Start of Dataset

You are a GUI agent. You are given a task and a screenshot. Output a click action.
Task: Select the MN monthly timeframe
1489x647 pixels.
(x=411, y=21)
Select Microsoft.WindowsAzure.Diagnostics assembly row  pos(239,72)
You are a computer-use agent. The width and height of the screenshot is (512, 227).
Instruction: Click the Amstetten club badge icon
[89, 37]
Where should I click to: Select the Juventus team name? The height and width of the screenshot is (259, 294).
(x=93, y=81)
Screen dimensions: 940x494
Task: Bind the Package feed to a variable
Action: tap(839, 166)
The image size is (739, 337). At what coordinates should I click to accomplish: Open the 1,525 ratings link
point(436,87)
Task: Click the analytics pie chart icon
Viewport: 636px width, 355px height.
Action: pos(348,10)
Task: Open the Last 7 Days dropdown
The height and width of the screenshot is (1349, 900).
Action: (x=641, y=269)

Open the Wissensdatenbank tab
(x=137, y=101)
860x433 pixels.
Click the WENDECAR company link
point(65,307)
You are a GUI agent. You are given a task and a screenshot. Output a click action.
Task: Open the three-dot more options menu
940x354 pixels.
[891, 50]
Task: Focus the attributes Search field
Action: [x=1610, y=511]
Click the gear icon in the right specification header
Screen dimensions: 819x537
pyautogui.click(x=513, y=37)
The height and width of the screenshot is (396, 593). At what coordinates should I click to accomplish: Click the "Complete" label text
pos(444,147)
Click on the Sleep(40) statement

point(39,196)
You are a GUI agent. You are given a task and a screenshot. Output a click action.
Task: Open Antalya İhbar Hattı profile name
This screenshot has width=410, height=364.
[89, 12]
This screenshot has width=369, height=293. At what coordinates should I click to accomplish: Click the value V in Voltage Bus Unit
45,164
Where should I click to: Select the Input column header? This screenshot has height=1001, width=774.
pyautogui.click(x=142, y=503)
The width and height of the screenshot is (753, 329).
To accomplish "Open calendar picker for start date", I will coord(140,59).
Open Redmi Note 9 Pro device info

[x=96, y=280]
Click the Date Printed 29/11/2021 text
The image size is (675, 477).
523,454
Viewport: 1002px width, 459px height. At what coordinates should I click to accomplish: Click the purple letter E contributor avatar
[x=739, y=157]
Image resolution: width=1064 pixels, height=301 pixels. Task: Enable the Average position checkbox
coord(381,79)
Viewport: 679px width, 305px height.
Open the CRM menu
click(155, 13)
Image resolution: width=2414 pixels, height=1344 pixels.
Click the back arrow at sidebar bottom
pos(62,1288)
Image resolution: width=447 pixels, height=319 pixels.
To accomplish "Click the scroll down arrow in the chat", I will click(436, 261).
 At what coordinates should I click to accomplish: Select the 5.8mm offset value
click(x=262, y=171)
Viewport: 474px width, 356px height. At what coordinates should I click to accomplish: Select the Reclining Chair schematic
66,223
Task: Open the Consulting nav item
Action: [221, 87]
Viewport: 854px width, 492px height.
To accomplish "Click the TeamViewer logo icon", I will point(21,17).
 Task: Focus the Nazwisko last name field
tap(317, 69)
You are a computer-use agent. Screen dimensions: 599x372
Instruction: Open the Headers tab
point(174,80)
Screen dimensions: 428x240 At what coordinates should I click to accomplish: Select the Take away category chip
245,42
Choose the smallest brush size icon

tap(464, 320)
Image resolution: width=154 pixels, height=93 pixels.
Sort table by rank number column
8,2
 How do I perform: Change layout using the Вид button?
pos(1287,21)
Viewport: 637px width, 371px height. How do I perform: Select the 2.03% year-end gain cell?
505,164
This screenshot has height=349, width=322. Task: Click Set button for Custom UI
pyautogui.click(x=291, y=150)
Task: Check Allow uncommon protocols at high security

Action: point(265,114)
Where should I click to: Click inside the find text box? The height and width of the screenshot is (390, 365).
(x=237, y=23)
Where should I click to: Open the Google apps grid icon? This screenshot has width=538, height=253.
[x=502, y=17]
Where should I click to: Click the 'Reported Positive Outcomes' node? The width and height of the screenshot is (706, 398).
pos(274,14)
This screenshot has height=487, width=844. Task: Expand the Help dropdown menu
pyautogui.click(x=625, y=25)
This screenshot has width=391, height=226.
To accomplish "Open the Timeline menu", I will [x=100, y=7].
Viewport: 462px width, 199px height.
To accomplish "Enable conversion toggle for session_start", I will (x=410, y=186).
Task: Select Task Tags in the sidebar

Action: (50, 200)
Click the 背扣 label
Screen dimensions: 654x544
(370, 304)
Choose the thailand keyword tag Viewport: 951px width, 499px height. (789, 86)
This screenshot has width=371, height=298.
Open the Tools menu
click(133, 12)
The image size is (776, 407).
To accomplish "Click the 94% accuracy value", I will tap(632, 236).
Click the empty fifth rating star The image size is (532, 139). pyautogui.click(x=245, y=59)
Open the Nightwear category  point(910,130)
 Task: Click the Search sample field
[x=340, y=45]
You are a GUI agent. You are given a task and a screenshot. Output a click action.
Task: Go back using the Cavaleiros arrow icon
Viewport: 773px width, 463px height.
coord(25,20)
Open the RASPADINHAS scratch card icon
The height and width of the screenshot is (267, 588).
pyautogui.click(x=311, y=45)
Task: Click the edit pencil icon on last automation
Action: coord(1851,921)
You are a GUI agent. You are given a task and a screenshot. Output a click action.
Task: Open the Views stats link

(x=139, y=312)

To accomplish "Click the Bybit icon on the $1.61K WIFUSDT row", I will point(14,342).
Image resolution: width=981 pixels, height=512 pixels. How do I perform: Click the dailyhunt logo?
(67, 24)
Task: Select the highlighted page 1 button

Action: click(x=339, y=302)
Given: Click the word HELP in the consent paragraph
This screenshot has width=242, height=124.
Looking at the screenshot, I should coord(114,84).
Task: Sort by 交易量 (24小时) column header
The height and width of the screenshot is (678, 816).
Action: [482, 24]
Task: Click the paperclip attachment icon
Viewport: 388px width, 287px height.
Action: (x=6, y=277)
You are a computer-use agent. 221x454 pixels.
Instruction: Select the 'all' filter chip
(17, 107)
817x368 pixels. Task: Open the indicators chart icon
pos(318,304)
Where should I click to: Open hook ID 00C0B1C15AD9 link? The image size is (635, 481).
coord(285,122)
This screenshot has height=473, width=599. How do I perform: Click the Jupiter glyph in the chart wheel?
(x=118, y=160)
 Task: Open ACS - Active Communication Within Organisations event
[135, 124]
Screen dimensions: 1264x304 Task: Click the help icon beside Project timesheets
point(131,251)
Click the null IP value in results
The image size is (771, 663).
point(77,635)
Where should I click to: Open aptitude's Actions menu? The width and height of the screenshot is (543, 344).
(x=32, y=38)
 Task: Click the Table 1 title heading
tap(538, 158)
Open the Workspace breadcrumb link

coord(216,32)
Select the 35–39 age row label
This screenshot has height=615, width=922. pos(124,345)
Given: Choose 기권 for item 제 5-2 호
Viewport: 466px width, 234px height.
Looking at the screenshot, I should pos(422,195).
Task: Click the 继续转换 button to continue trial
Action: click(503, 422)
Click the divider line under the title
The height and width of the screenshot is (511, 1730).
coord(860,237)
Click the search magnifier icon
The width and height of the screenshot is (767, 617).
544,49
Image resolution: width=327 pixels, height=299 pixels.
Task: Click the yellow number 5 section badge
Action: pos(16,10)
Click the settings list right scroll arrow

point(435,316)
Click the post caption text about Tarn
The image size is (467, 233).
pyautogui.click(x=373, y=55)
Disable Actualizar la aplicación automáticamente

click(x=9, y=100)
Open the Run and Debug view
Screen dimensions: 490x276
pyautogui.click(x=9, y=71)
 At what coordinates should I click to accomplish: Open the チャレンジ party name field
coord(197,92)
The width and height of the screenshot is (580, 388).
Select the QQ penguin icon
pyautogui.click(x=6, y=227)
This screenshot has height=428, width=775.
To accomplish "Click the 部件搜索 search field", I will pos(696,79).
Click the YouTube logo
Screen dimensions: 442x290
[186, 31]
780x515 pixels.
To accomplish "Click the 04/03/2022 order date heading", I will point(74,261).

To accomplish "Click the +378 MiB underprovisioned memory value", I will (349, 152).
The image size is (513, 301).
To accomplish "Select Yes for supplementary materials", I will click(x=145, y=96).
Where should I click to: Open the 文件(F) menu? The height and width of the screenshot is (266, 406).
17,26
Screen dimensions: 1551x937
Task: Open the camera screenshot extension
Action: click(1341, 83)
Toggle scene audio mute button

End of Dataset

Look above for the line with "Viewport: 462px width, 199px height."; retype exactly that line, every line after it up to the line with "Click the empty", and that line too, nothing else.

Viewport: 462px width, 199px height.
To accomplish "Enable conversion toggle for session_start", I will (x=410, y=186).
Task: Select Task Tags in the sidebar

Action: (50, 200)
Click the 背扣 label
Screen dimensions: 654x544
(370, 304)
Choose the thailand keyword tag Viewport: 951px width, 499px height. (789, 86)
This screenshot has width=371, height=298.
Open the Tools menu
click(133, 12)
The image size is (776, 407).
To accomplish "Click the 94% accuracy value", I will tap(632, 236).
Click the empty fifth rating star The image size is (532, 139). pyautogui.click(x=245, y=59)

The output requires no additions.